The first thing I did on my first planet was fall flat on my face. Rushing down the shuttle's steps, I leapt too far in the lighter gravity and crashed nose-down in the alien dirt. It smelled good. Anything smells good after weeks in space.
I picked myself up and looked around. I saw Hawk stepping carefully out of the shuttle, trying not to laugh at my spectacular trip. Beyond... it was difficult to focus. The vast horizon was a shock after so long in enclosed quarters, and there was so much to see that my gaze kept channel-surfing: from the reddish sun to distant hills, to dark wings hovering above the plain, to a clump of pseudo-trees with green trunks, looking like giant broccoli. I looked down and saw a small red creature hop onto the strip, inflate its throat and imitate the shuttle's landing roar. Was it threatening the intruder or hoping to mate with it? I decided to call it the echo gecko. One down, a million to go. I felt like Adam, being asked by God to name the whole of creation.
One wintry day many years ago, I was walking through Gledhow Valley Woods when I suddenly thought, "What if there was a guy whose job was to name planets?"
I have no idea what sparked that inspiration. One moment, I was kicking through dead leaves; the next, I had a wild concept in my head. Instinctively, I knew it was a story I wanted to write. It appealed for the implied sense of scale — a setting where so many planets needed naming, a specialist was employed for the task. Every once in a while, a sci-fi writer yearns to work on a big canvas, writing about old-fashioned spaceships hopping between uncounted stars. Another appeal was the intrinsic fascination of the naming process itself, and the relation between names and reality. As a child I loved Ursula Le Guin's Earthsea trilogy, with its island-strewn map and its magical system based on everything having its own true name.
At the beginning of my writing career, I had only the haziest conception of how ideas got converted into stories, and in particular what kinds of concepts fuelled page-turning plots. That knowledge I learned by wrestling with actual ideas, and discovering the hard way that some had more potential than others.

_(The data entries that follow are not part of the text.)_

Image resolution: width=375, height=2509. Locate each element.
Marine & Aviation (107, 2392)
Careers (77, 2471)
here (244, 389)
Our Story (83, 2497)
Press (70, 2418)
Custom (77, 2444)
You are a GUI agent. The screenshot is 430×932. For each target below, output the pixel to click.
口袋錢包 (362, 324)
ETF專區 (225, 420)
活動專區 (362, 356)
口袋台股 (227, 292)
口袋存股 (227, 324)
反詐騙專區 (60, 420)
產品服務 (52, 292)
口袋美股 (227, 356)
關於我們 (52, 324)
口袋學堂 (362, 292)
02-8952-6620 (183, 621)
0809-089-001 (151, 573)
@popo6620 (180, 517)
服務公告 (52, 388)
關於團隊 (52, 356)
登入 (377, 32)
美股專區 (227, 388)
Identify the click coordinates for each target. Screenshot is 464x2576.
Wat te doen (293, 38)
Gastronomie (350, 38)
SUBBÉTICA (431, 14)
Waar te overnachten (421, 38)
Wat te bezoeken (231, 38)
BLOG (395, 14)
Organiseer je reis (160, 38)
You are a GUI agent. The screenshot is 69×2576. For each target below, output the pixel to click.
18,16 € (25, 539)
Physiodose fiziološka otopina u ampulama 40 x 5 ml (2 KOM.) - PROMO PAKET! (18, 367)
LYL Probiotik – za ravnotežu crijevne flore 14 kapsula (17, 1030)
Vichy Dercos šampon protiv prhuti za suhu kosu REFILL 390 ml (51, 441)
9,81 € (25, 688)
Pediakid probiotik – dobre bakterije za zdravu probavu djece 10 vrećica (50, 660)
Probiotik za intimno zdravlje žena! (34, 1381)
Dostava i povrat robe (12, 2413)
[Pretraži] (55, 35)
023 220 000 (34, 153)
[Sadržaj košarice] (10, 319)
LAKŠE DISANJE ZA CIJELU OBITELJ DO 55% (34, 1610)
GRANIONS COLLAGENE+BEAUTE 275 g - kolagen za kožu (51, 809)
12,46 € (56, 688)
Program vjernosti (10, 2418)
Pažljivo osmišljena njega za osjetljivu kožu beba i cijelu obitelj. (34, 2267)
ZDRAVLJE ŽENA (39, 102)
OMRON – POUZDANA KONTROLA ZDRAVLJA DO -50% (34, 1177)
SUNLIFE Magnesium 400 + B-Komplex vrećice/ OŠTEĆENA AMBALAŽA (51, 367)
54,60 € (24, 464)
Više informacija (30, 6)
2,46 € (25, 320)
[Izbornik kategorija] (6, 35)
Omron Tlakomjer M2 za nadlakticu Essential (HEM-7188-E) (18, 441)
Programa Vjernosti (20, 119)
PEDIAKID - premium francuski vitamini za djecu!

The first problem with this particular idea was that it was based on someone's job. Very few jobs have intrinsic dramatic potential. There's a reason why TV schedules are filled with endless cop shows and hospital dramas — it's because not many other professions deal with life-and-death decisions. There aren't any TV shows about a guy who works at a branding consultancy coming up with names for new flavours of toothpaste.
A more subtle problem arises from the creative-writing maxim that "a short story should be about the most important event in the protagonist's life". As with all the prescriptions in how-to-write handbooks, it's easy to ridicule this notion by pointing to myriad exceptions. Nevertheless, the rule does have a lot going for it. After all, if you have a character, then why would you not write about the most important event in his life? Why settle for something that's smaller, that's less interesting?
The key point here is that the most important event in a person's life is rarely work-related. Think about your own life and the significant events in it: how many of them depended on your job? For many of us, employment is just something that pays the bills and allows us to do interesting things in our free time. Indeed, people usually read books for a window into a more exciting world. If you work in an office all day, you probably don't want to read a story in which a guy sits in an office all day — even if his job is to name planets.
Finally, there's the danger of inappropriately transferring the author's feelings about his own job to his character's job.
I've mentioned these potential pitfalls to give some context to the fact that "Proper Names" was a hard story to write — the version that eventually sold was the seventh draft. The story underwent radical change as I tried and discarded different plotlines for the protagonist.
In the final version, my character visits a newly discovered planet, accompanied by his boss. The protagonist's job is "to name the planet, its features, and the settlements we were building", because "research shows that potential colonists prefer worlds with lettered maps, named menageries, and so forth. It reassures them, gives them the impression that the planet's been thoroughly vetted." His boss goes along "to do whatever it is that managers do". There is conflict over the proposed names: "Too obscure, too many syllables...." Meanwhile, the computer that's doing the hard work of actually building the colony is also resentful of the manager's supervision: "Why does CosmoCorp even bother with computers? If all you want is dullness, the same old recipe on every planet, you might as well send out people." The computer makes a plea to our hero: "I want a name." This act of naming symbolises the underlings' rebellion, as well as determining its consequences. In the end, the hero's self-assertion — and the entire story — is encoded in the names he chooses.
One of the trickiest elements of writing this story was that to illustrate the protagonist's job of coming up with appropriate names, I had to come up with a lot of appropriate names. I ransacked my bookshelves for classic poetry, and I paid homage to many sci-fi authors including Le Guin, as well as coming up with a few names of my own. Reading the story now, I can no longer remember where all the names came from. This mirrors reality, where we live in cities — and meet people — whose names are so old that their meaning has faded into arbitrary syllables.
I look back on "Proper Names" with some fondness, principally because the story's evolution over multiple drafts demonstrates my development as a writer. I learned a lot about the craft in the process of painstakingly transmuting the straw of beginner's dross into the gold of saleable prose.